[START Data to process]

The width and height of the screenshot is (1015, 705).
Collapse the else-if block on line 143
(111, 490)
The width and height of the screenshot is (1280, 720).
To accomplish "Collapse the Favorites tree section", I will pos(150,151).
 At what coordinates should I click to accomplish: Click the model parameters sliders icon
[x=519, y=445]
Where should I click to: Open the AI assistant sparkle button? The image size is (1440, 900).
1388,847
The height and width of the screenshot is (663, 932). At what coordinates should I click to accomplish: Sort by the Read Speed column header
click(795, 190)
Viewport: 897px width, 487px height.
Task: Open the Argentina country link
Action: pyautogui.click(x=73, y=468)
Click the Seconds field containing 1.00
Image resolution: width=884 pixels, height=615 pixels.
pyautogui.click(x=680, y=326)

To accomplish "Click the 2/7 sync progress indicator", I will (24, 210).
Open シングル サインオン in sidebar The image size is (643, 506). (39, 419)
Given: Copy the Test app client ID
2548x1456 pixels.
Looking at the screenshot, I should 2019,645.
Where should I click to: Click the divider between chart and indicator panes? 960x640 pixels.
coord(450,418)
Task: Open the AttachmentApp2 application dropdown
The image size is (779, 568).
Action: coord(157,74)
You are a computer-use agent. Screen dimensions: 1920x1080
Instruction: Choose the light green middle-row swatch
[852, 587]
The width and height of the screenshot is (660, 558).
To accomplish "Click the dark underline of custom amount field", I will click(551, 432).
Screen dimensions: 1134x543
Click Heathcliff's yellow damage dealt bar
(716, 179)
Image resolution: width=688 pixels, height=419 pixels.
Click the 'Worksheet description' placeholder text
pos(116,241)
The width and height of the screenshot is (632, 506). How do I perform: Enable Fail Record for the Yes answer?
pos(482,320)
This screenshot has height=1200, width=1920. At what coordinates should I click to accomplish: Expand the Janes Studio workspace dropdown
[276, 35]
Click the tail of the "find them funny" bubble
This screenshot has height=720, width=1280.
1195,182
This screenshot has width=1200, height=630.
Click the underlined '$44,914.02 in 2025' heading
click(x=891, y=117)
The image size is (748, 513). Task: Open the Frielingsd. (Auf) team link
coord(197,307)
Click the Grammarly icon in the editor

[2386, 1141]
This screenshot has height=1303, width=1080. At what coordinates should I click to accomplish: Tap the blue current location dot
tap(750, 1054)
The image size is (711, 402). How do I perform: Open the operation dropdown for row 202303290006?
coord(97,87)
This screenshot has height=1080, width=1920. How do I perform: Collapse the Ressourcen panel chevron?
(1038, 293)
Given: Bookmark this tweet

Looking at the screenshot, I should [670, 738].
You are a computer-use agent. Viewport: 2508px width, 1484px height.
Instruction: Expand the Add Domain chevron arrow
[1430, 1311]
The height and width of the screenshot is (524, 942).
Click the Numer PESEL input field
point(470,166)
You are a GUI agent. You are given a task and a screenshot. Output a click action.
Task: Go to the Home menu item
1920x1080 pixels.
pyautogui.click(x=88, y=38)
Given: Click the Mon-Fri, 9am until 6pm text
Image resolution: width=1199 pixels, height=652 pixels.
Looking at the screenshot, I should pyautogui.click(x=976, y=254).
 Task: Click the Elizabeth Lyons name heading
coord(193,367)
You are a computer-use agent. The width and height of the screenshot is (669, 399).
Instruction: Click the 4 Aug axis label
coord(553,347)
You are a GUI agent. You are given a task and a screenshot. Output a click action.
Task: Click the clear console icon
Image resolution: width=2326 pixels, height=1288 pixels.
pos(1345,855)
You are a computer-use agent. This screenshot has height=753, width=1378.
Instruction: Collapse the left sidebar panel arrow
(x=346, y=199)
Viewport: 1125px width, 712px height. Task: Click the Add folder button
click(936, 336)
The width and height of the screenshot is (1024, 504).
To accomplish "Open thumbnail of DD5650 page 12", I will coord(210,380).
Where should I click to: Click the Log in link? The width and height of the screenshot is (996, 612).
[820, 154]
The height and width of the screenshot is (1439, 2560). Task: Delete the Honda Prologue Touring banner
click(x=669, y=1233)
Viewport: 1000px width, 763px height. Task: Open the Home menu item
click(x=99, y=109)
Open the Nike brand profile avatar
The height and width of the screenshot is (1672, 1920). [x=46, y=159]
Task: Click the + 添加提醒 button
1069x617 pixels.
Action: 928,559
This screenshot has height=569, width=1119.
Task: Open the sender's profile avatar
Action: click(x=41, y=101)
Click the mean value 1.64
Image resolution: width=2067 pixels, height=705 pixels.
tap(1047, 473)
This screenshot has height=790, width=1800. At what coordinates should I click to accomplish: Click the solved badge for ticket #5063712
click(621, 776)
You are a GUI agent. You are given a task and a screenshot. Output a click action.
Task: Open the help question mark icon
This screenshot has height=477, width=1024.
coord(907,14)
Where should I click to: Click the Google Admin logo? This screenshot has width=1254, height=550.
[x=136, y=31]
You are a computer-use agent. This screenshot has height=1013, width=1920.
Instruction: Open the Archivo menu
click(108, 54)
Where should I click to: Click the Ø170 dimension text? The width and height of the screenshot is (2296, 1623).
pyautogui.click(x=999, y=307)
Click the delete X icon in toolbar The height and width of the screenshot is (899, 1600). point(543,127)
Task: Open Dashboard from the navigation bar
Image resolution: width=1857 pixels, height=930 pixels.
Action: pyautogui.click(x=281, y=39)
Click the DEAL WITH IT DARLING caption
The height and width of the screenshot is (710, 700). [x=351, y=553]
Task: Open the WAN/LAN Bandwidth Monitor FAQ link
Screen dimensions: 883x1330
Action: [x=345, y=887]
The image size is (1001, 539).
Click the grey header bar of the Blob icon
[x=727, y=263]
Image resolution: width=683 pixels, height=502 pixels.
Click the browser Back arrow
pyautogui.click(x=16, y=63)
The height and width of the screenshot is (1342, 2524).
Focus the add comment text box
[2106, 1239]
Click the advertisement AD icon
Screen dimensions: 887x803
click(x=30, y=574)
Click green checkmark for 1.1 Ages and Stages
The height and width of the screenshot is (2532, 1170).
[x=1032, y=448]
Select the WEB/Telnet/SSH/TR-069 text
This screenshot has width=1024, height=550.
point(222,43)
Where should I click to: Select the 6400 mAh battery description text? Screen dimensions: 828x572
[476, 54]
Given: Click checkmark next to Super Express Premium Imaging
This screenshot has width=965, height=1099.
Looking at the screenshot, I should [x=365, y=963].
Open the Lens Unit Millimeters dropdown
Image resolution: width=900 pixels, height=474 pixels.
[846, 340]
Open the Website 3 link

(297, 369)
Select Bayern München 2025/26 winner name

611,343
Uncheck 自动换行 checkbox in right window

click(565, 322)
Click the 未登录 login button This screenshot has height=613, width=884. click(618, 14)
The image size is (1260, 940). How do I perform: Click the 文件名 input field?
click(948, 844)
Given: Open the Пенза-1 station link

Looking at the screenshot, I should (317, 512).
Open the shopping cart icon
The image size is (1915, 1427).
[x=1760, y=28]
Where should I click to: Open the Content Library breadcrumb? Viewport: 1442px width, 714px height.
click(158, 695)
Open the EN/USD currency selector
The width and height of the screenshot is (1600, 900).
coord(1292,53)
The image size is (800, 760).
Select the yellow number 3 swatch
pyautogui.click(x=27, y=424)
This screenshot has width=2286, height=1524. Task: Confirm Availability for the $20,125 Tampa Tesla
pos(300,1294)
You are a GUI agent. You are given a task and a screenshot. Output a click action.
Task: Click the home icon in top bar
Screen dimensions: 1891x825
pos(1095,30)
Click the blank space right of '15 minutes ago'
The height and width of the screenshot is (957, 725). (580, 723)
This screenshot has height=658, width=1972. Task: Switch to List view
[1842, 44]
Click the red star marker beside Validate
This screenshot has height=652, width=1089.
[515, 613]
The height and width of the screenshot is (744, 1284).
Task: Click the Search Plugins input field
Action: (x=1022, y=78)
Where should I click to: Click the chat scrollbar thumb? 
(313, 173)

[END Data to process]

• _What this task involves_:
How many lines in the listing above contain the string "Instruction", matching case exactly? Reply with the number alone.

• _Answer to the problem_:
5